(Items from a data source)
=== Section Start ===
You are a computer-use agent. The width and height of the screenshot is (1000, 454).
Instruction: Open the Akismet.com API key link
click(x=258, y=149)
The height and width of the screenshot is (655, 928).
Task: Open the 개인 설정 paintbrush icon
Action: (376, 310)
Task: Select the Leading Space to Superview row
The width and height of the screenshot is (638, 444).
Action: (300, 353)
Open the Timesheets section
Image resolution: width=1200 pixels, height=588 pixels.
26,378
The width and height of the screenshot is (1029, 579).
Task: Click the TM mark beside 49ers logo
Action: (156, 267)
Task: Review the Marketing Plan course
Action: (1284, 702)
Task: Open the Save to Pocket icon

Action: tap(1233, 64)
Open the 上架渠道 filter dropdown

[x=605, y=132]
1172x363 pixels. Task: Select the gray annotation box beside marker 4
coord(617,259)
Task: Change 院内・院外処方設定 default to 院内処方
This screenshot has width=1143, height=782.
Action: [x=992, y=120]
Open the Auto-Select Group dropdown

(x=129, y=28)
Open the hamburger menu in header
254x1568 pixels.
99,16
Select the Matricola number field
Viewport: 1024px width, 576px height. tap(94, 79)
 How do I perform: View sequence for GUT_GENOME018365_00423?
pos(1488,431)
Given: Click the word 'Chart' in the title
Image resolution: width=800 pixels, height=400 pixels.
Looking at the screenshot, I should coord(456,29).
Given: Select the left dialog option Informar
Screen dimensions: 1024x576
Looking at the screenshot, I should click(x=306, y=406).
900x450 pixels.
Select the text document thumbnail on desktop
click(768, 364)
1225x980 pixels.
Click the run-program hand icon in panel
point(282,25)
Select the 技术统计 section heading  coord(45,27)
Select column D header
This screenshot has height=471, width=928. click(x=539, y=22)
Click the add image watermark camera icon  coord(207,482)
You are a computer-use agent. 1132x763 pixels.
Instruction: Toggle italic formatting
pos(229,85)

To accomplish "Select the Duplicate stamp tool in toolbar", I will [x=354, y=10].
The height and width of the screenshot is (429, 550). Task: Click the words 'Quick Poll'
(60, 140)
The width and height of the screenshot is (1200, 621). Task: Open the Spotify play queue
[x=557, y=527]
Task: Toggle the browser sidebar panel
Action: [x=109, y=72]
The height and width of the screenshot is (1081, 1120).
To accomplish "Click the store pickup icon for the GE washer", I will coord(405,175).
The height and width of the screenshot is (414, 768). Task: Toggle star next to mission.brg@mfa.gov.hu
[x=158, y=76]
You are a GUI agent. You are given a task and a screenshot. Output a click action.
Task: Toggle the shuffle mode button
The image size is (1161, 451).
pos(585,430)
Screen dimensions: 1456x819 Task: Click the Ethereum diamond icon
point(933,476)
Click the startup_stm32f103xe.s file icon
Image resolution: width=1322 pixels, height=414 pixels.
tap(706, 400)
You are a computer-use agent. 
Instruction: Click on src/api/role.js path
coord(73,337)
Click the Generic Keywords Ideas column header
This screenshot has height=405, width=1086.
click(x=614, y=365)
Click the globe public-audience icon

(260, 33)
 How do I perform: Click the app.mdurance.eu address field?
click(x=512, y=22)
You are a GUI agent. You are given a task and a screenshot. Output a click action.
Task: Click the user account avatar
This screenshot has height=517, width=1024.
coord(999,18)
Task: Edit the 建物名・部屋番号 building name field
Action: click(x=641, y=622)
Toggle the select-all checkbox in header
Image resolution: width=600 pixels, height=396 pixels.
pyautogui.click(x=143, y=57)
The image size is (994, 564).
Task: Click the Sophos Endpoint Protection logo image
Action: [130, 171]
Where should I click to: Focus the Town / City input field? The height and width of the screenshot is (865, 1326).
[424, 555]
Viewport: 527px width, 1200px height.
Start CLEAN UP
=== Section End ===
** To do **
Exact output of every entry is required.

** Problem solution **
You are a computer-use agent. The width and height of the screenshot is (1000, 454).
Instruction: Open the Akismet.com API key link
click(x=258, y=149)
The height and width of the screenshot is (655, 928).
Task: Open the 개인 설정 paintbrush icon
Action: (376, 310)
Task: Select the Leading Space to Superview row
The width and height of the screenshot is (638, 444).
Action: (300, 353)
Open the Timesheets section
Image resolution: width=1200 pixels, height=588 pixels.
26,378
The width and height of the screenshot is (1029, 579).
Task: Click the TM mark beside 49ers logo
Action: (156, 267)
Task: Review the Marketing Plan course
Action: (1284, 702)
Task: Open the Save to Pocket icon

Action: tap(1233, 64)
Open the 上架渠道 filter dropdown

[x=605, y=132]
1172x363 pixels. Task: Select the gray annotation box beside marker 4
coord(617,259)
Task: Change 院内・院外処方設定 default to 院内処方
This screenshot has width=1143, height=782.
Action: [x=992, y=120]
Open the Auto-Select Group dropdown

(x=129, y=28)
Open the hamburger menu in header
254x1568 pixels.
99,16
Select the Matricola number field
Viewport: 1024px width, 576px height. tap(94, 79)
 How do I perform: View sequence for GUT_GENOME018365_00423?
pos(1488,431)
Given: Click the word 'Chart' in the title
Image resolution: width=800 pixels, height=400 pixels.
Looking at the screenshot, I should coord(456,29).
Given: Select the left dialog option Informar
Screen dimensions: 1024x576
Looking at the screenshot, I should click(x=306, y=406).
900x450 pixels.
Select the text document thumbnail on desktop
click(768, 364)
1225x980 pixels.
Click the run-program hand icon in panel
point(282,25)
Select the 技术统计 section heading  coord(45,27)
Select column D header
This screenshot has height=471, width=928. click(x=539, y=22)
Click the add image watermark camera icon  coord(207,482)
You are a computer-use agent. 1132x763 pixels.
Instruction: Toggle italic formatting
pos(229,85)

To accomplish "Select the Duplicate stamp tool in toolbar", I will [x=354, y=10].
The height and width of the screenshot is (429, 550). Task: Click the words 'Quick Poll'
(60, 140)
The width and height of the screenshot is (1200, 621). Task: Open the Spotify play queue
[x=557, y=527]
Task: Toggle the browser sidebar panel
Action: [x=109, y=72]
The height and width of the screenshot is (1081, 1120).
To accomplish "Click the store pickup icon for the GE washer", I will coord(405,175).
The height and width of the screenshot is (414, 768). Task: Toggle star next to mission.brg@mfa.gov.hu
[x=158, y=76]
You are a GUI agent. You are given a task and a screenshot. Output a click action.
Task: Toggle the shuffle mode button
The image size is (1161, 451).
pos(585,430)
Screen dimensions: 1456x819 Task: Click the Ethereum diamond icon
point(933,476)
Click the startup_stm32f103xe.s file icon
Image resolution: width=1322 pixels, height=414 pixels.
tap(706, 400)
You are a computer-use agent. 
Instruction: Click on src/api/role.js path
coord(73,337)
Click the Generic Keywords Ideas column header
This screenshot has height=405, width=1086.
click(x=614, y=365)
Click the globe public-audience icon

(260, 33)
 How do I perform: Click the app.mdurance.eu address field?
click(x=512, y=22)
You are a GUI agent. You are given a task and a screenshot. Output a click action.
Task: Click the user account avatar
This screenshot has height=517, width=1024.
coord(999,18)
Task: Edit the 建物名・部屋番号 building name field
Action: click(x=641, y=622)
Toggle the select-all checkbox in header
Image resolution: width=600 pixels, height=396 pixels.
pyautogui.click(x=143, y=57)
The image size is (994, 564).
Task: Click the Sophos Endpoint Protection logo image
Action: [130, 171]
Where should I click to: Focus the Town / City input field? The height and width of the screenshot is (865, 1326).
[424, 555]
Viewport: 527px width, 1200px height.
Start CLEAN UP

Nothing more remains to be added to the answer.